En 2019 la violence, les tensions et les assassinats ont une fois de plus fait la une de l'actualité. En Corse, la parole citoyenne se libère contre la grande criminalité et la dérive mafieuse.
"C’est pire que la Sicile car nous n’avons pas l’économie de la Sicile et la population de la Sicile. Le peu d’économie que nous avons est complètement accaparé par des forces qui ont des chevaux de troie, qui sont des voyous", déclarait Leo Battesti, Porte-parole du collectif anti-mafia "A Maffia no / A vita iè" suite à l'assassinat de Maxime Susini.
Le 12 septembre dernier, ce militant nationaliste avait été tué dans son village de Cargèse. Immédiatement, la population s'indigne et se lève. Dès l’annonce de sa mort, Core in Fronte dont il était militant, avait publié un communiqué dénonçant "les groupes mafieux qui se permettent de tuer et de faire la loi".
Dénoncer ces actes
Deux collectifs sont créés à la suite de cet assassinat : le collectif Massimu Susini et le collectif anti-mafia "A Maffia no / A vita iè". Leur objectif, mettre un mot sur le mal et le combattre. Pour cela, des initiatives sont lancées, dès les premières réunions, l'ingérence des pouvoirs publics est pointée du doigt.
Le 25 septembre, le débat s'invite dans l'hémicycle, à l'Assemblée de corse. Par la suite, en novembre dernier, le collectif Massimu Susini adresse notamment une lettre à la collectivité de Corse et une à la préfète de région. Il y dénonce une inaction des institutions contre la mafia, notamment dans le secteur foncier, et s’inquiète d’"un glissement de la société vers un sombre avenir".
Lutter judiciairement
Les collectifs demandent concrètement des moyens de lutter judiciairement contre la Mafia. Ces propos sont par ailleurs appuyés par les experts :
Il y a un problème de formulation des chefs d’inculpation, la répression du crime organisé en France repose sur la bande organisée et ne permet pas de voir les relations avec l’extérieur. Que ce soit l’emprise sur un territoire ou un marché et/ou les rapports de collaboration soit avec d’autres bandes soit avec d’autres acteurs de la sphère économique et politique, explique Tommaso Giuriati, sociologue doctorant.
En réponse les représentants de l'Etat seule autorité compétente en matière de police et de justice, s'attardent sur la sémantique. "Je ne souhaite pas employer le mot mafia, je m’inscris sur les questions de sécurité", affirmait sur notre plateau Josiane Chevalier, Préfète de la région.
Les déclarations sur procès-verbal
Reste qu'une seule solution pour rendre justice selon Franck Rastoul, Procureur général de la cour d'appel de Bastia, les déclarations sur procès-verbal. Et c'est le choix qu'un homme a fait, Claude Chossat, jugé pour le meurtre de Richard Casanova en 2008 à Porto-Vecchio.
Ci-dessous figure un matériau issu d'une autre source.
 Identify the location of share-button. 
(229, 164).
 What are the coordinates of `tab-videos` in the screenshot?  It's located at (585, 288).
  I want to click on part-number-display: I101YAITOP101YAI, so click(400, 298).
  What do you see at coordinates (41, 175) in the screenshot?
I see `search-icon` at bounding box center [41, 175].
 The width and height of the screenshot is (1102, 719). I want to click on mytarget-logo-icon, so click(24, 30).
Son procès s'ouvre au mois d'octobre. Verdict, 8 ans de prison : pour la justice, Claude Chossat n'est pas celui qui a tiré sur Richard Casanova, le 23 avril 2008, sur le parking d'une concession automobile à Porto-Vecchio. Mais le "repenti" est reconnu complice de cet assassinat.
Une collaboration avec la justice est reconnue, en échange de ses déclarations, Claude Chossat a obtenu une protection policière, et une liberté surveillée, mais pas le statut de "collaborateur judiciaire", ou "repenti" espéré. Impossible donc pour lui de vivre autrement que sous sa véritable identité, lui qui se dit craindre pour sa sécurité et celle de son entourage.
Une décision que commente Fabrice Rizzoli, Docteur en sciences politiques, spécialiste de la grande criminalité : "A partir du moment où quelqu’un qui a fait partie d’un univers criminel décide d’arrêter, coopère avec la justice, il est important qu’il soit protégé et surtout qu’on envoie un signal qu’il est préférable de collaborer avec la justice plutôt que de rester un voyou".
Par le passé, la Corse a connu de nombreuses situations similaires. Le temps les désaccords et l'absence de résultat judiciaire ont toujours eu raison de ces prises de conscience. Reste à savoir si la problématique sera toujours sur le devant de la scène en 2020.